▶ Record set:
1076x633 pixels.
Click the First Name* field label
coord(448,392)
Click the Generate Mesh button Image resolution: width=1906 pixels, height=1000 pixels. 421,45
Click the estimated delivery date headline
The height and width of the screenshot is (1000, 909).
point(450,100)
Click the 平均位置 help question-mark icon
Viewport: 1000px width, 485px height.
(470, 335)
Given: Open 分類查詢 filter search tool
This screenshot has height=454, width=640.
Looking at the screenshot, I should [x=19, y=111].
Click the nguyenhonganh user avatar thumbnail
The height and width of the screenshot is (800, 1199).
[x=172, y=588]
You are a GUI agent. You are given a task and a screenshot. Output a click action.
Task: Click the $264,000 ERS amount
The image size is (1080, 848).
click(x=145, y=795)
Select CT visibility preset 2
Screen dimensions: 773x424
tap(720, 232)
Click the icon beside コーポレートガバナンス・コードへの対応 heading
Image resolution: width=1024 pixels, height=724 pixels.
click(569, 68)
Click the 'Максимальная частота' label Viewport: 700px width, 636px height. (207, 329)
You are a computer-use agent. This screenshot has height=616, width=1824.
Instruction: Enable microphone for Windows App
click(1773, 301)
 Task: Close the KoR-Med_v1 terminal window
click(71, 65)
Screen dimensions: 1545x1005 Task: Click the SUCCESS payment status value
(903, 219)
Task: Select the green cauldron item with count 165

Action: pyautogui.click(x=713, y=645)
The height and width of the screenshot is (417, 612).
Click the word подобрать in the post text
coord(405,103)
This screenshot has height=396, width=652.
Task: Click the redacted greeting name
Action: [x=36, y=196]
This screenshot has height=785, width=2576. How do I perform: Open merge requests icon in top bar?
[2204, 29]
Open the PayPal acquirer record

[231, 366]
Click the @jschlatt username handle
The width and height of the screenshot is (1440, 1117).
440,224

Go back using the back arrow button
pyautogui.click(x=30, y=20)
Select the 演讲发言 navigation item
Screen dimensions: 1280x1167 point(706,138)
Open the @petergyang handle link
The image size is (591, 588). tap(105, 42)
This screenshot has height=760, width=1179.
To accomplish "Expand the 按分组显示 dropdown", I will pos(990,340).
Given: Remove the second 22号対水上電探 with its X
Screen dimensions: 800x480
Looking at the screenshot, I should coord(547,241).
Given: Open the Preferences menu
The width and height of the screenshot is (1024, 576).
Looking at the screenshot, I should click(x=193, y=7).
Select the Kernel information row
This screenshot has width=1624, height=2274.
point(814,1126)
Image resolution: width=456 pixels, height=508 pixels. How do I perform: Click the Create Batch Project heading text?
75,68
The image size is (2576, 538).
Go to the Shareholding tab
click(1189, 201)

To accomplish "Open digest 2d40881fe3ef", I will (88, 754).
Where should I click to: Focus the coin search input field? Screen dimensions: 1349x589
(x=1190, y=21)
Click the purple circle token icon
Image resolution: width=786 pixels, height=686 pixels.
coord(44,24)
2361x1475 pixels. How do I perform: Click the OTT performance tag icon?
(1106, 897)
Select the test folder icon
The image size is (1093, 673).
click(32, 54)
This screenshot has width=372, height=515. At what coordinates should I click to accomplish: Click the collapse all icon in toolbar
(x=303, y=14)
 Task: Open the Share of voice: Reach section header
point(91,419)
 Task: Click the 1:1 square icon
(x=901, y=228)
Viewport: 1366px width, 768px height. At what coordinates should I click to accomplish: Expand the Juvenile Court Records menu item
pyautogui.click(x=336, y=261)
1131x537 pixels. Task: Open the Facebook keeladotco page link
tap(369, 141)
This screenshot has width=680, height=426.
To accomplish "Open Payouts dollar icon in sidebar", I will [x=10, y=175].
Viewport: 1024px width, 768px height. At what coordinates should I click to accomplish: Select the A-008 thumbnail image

▶ Try it: Filter the entries above down to the lines that hold the word "will", and copy those lines.

▶ Reply to the task:
To accomplish "Expand the 按分组显示 dropdown", I will pos(990,340).
To accomplish "Open digest 2d40881fe3ef", I will (88, 754).
To accomplish "Open Payouts dollar icon in sidebar", I will [x=10, y=175].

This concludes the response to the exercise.